La
Gaceta de Madrid del 21 de febrero de 1836 publicaba el Decreto de Mendizabal
que ocasionaría la desamortización de los bienes eclesiásticos. En su artículo
1 enunciaba: “Quedan declarados en venta desde ahora todos
los bienes raíces de cualquier clase, que hubiesen pertenecido a las
comunidades y corporaciones religiosas extinguidas, y los demás que hayan sido
adjudicados a la nación por cualquier título o motivo, y también todos los que
en adelante lo fuesen desde el acto de su adjudicación”. Este hecho supuso un claro revés para la
instrucción pública en España dado que la enseñanza, en una parte importante,
estaba en manos de órdenes religiosas[1].
San Fernando
se vería también afectado por el Decreto del gaditano Mendizabal porque la
escuela de los franciscanos tuvo que cerrar sus puertas como institución
docente, incluso Fray Francisco Olmedo, el fraile que se dedicaba a enseñar las
primeras letras, tendría que exclaustrarse.
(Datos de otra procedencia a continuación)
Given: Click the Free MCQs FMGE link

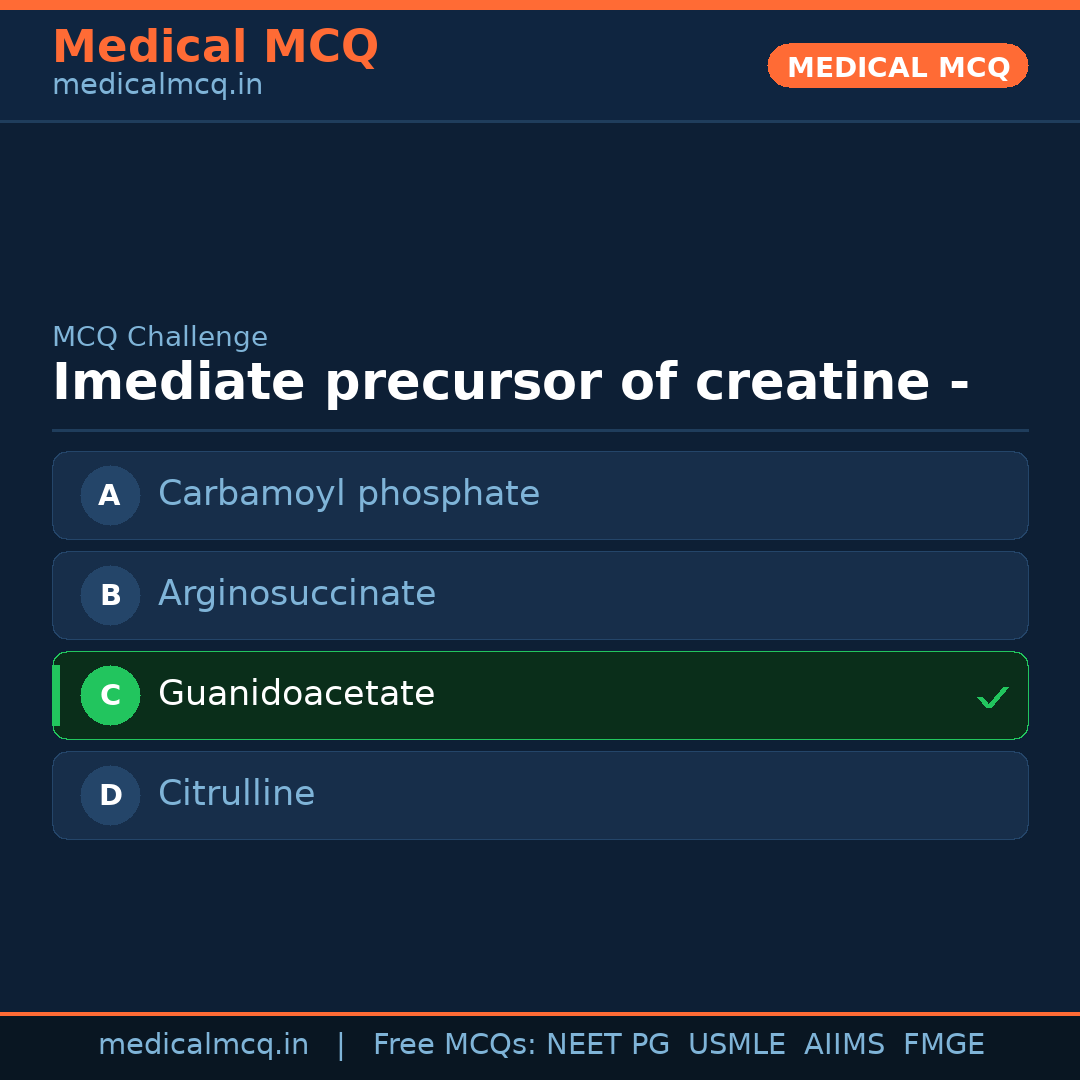Looking at the screenshot, I should 943,1043.
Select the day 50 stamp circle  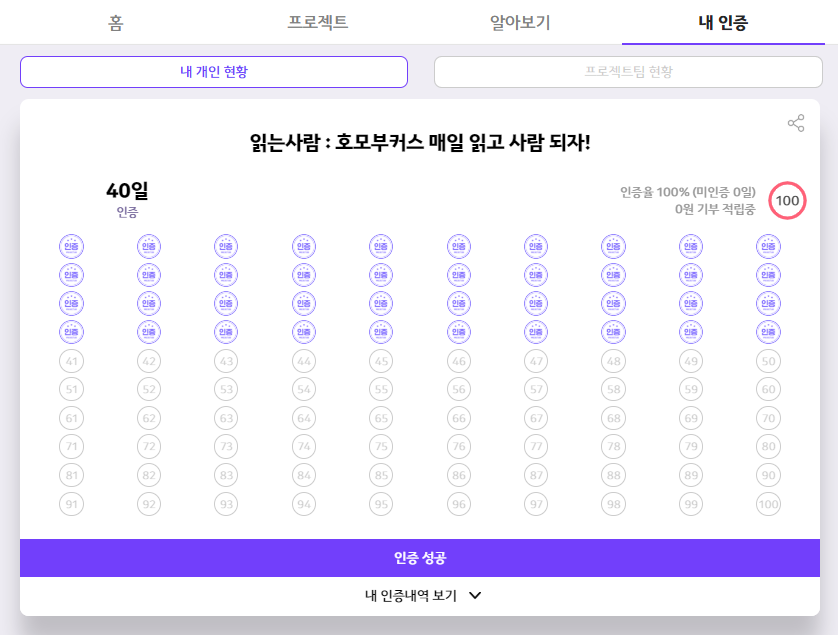[x=769, y=361]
El ayuntamiento el 8 de agosto de
1838 manifestaría que este proceder daba como resultado “ la vagancia, la holgazanería y la perdición de más de cien niños.”[2]
El edificio
cambiaría su uso pasando a ser, meses
más tarde: Secretaría General del Departamento (la propia escuela); academia de
pilotos ( el refractorio del convento); la administración de rentas ( el piso
bajo del edificio) y la administración de salinas, así como la sede de la
comisión de liquidación de atrasos de provisiones de Marina ( el piso alto).
Sería la
Corporación municipal de 1842 la que volvería a recuperar el uso docente del local
escolar poniendo una escuela pública. Esta escuelita se mantuvo con más pena
que gloria, cumpliendo a duras pena el objetivo de instruir a niños de las
clases menos favorecidas.
En noviembre
de 1851 la Comisión de Instrucción Primaria de la provincia enviaría un oficio
al Ayuntamiento en el que indicaba que el Inspector de Instrucción Primaria había
constatado que “ …habiendo advertido que
San Fernando, cuyo vecindario asciende a 3.052 vecinos, no tiene una clase
pública de niñas, llama la atención a la Corporación sobre la necesidad de que
cuanto antes se llene este vacío….” Dos meses más tarde tendría entrada en
el Ayuntamiento una instancia de Dolores Chapela, por la que se ofrecía como
interina” para la próxima escuela de
niñas que debía establecerse en la Población.”[3]
Pero sería
el alcalde Jose Mª de la Herrán el que impulsara la educación primaria en la
Isla, inaugurando el 9 de agosto de 1852 un nuevo local para escuela pública.